Dennoch ging es tapfer weiter: "Nach dem Tod seines vergöttlichten Vaters zog er sich weitgehend von seinen militärischen Verpflichtungen zurück und wandte sich stattdessen seinen umfassenden kaiserlichen Aufgaben zu. Wie auch in seiner Zeit als Legat und vielleicht noch mehr, da er nun nicht mehr nur Vorbild für die Soldaten und Offiziere seiner Legion war, sondern Vorbild für alle Bürger und Einwohner des Reiches, brachte er den Göttern jene Verehrung dar, die die Pflege des Pax Deorum von ihm, wie auch von uns allen verlangte. Er sorgte dabei nicht nur dafür, dass ein Veruntreuungsfall im Collegium Pontificium rasch aufgeklärt und die verantwortlichen Priester umgehend aus dem Collegium entfernt wurden, er besetzte die vakanten Stellen auch gleich neu, damit die Aufgaben der jeweiligen Priesterschaften nicht unerledigt blieben. Überhaupt sorgte er stets dafür, dass die Priesterschaften besetzt waren und hatte auch immer ein sorgendes Auge auf seine Töchter im Atrium Vestae. Immer wieder berief er neue Mitglied in dieses ehrwürdige Kollegium, damit der Herd der Vesta stets angeheizt wurde und dessen Flamme zum Wohle des Reiches niemals verlöschte. Nicht zuletzt sei das große Sühneopfer von ihm und den Konsuln genannt, um den Zorn des Summanus zu besänftigen, den dieser zuvor in einem Prodigium kundgetan hatte." Die Pax Deorum war eine Aufgabe, die manchmal auch zur Bürde werden konnte. Wer wusste das besser als der amtierende Kaiser selbst? "Wäre er nicht durch eine eher schwache Konstitution zurückgehalten worden, er hätte sicherlich noch mehr erreicht." Sein Namensvetter hatte sehr treffend darauf hingewiesen, dass ein weiteres Eingehen auf diese Krankheit seinem Vorhaben eher abträglich sein würde.

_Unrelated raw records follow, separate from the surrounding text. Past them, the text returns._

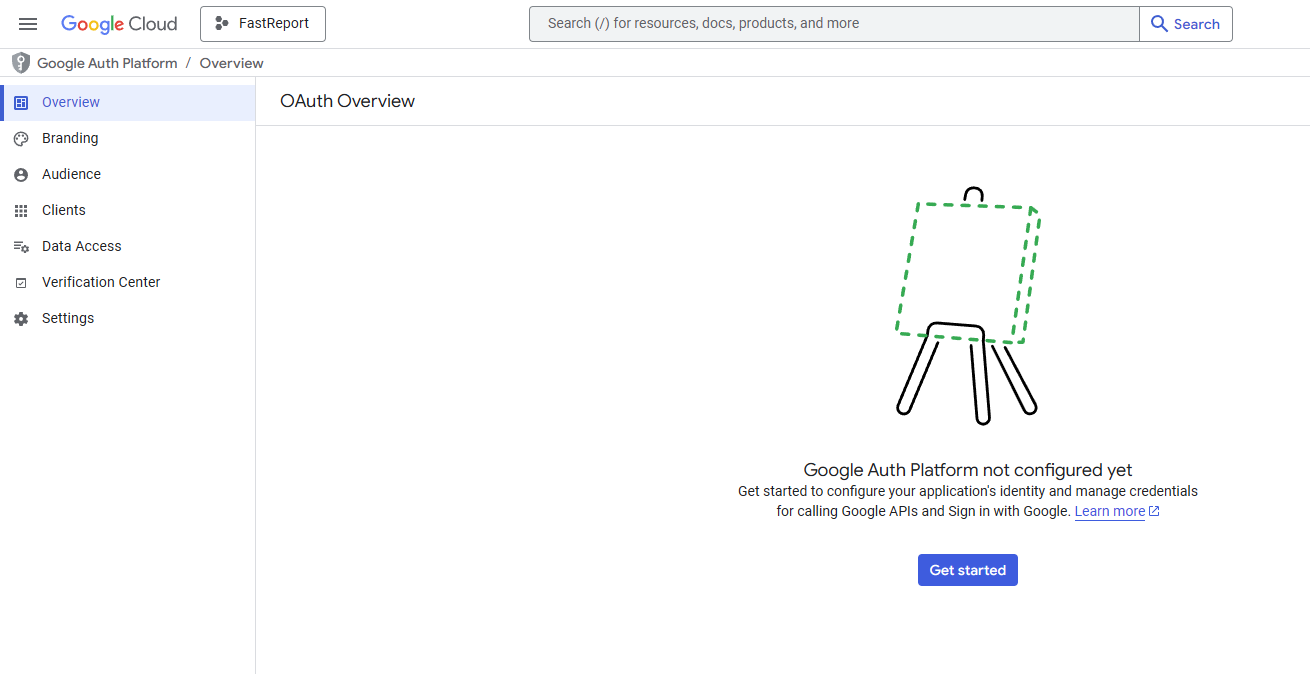Click the Audience person icon
Image resolution: width=1310 pixels, height=674 pixels.
[x=21, y=175]
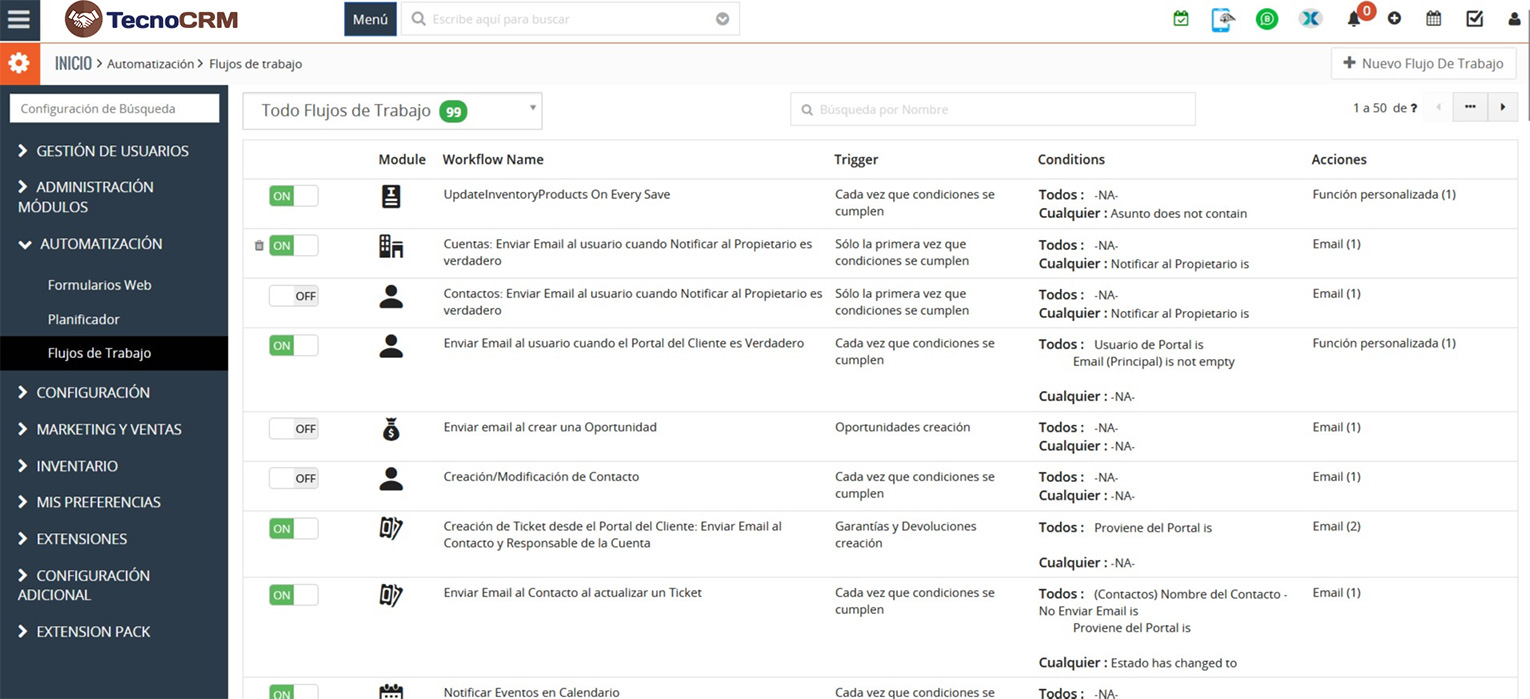Expand the GESTIÓN DE USUARIOS section

pos(112,151)
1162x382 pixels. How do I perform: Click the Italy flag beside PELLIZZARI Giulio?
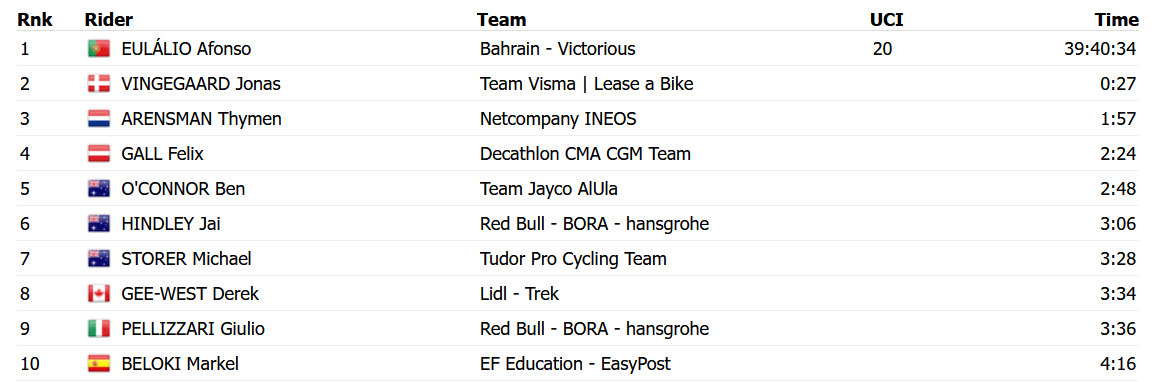[x=99, y=329]
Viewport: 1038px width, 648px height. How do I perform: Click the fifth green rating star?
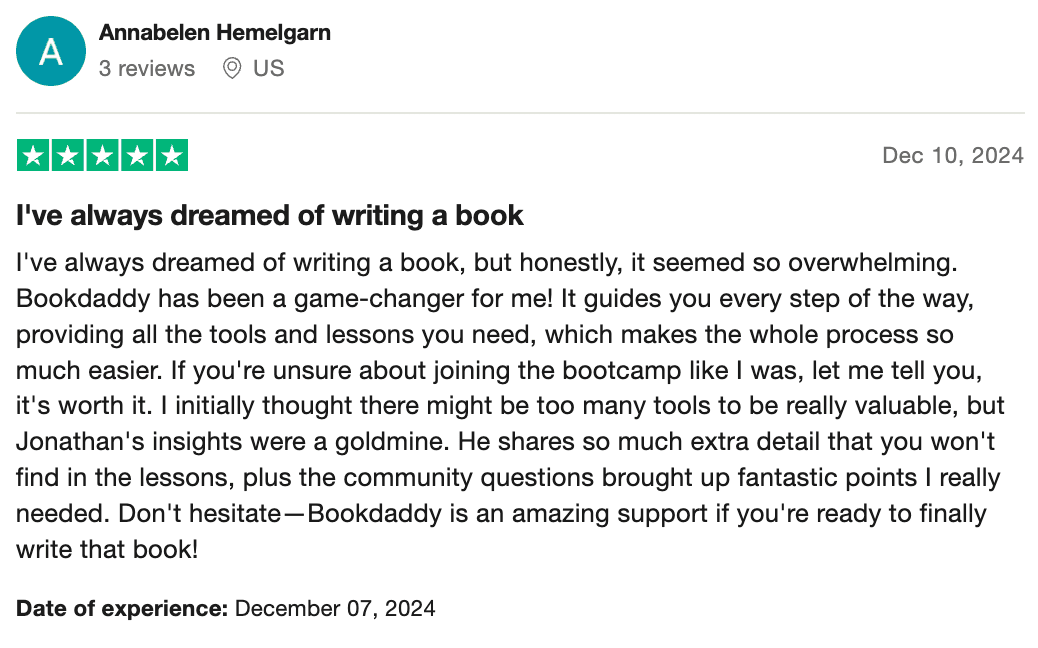(172, 156)
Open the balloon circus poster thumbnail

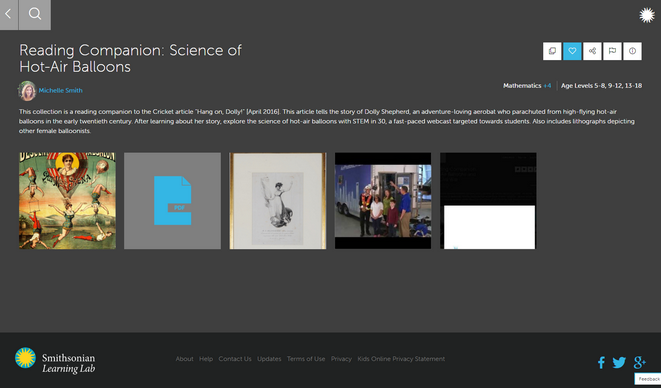(67, 201)
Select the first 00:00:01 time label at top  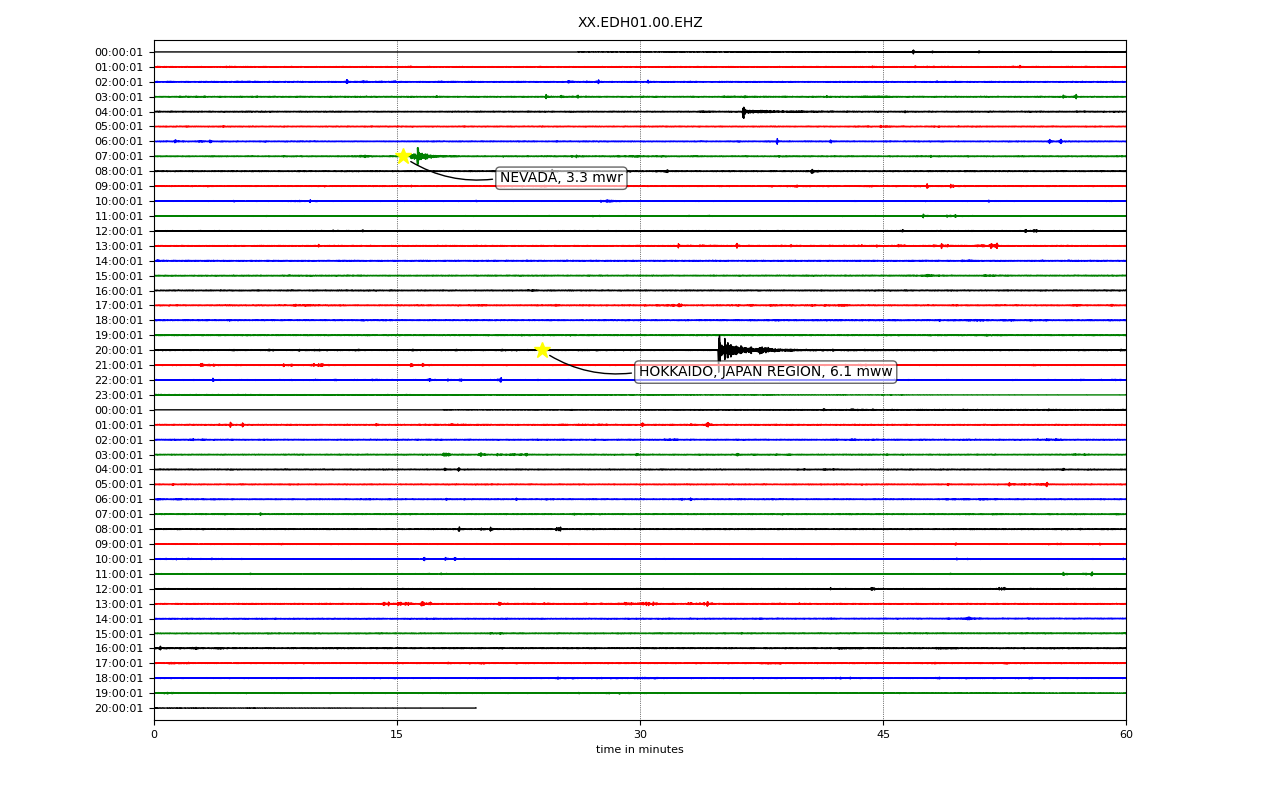point(119,52)
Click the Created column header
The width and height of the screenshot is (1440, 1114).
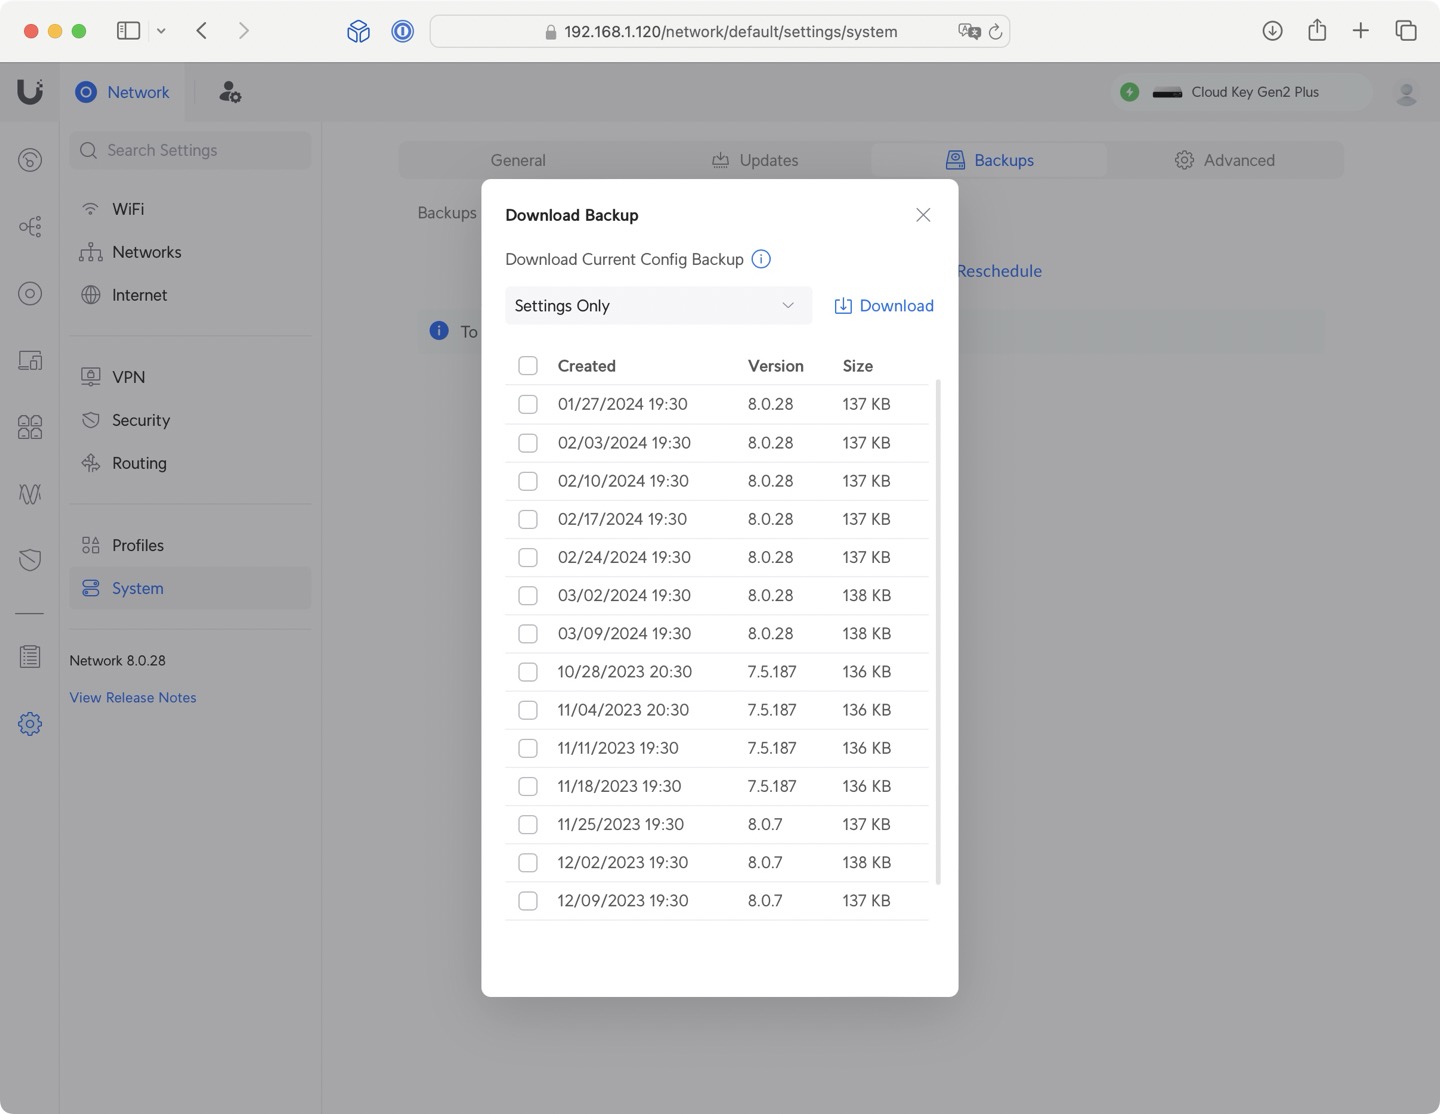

Damit setzte der Aquilier zum Abschluss der Rede an. "Ein solcher Herrscher, Patres conscripti, hat es verdient, in die Reihe der Divi August aufgenommen zu werden und daher beantrage ich nun, im Sinne unserer althergebrachten Traditionen den ehemaligen Kaiser Valerianus in die Reihe der vergöttlichten Kaiser aufzunehmen und ihm gleichzeitig an der Seite seines Vaters das Ulpianum als Tempel zu weihen, damit die Bürger und Einwohner einen Ort haben, an dem sie ihn öffentliche Opfer darbringen können." Zuletzt blickte er wie gewohnt in die Runde, um erste Reaktionen aus den Gesichtern der wichtigsten Senatoren ablesen zu können.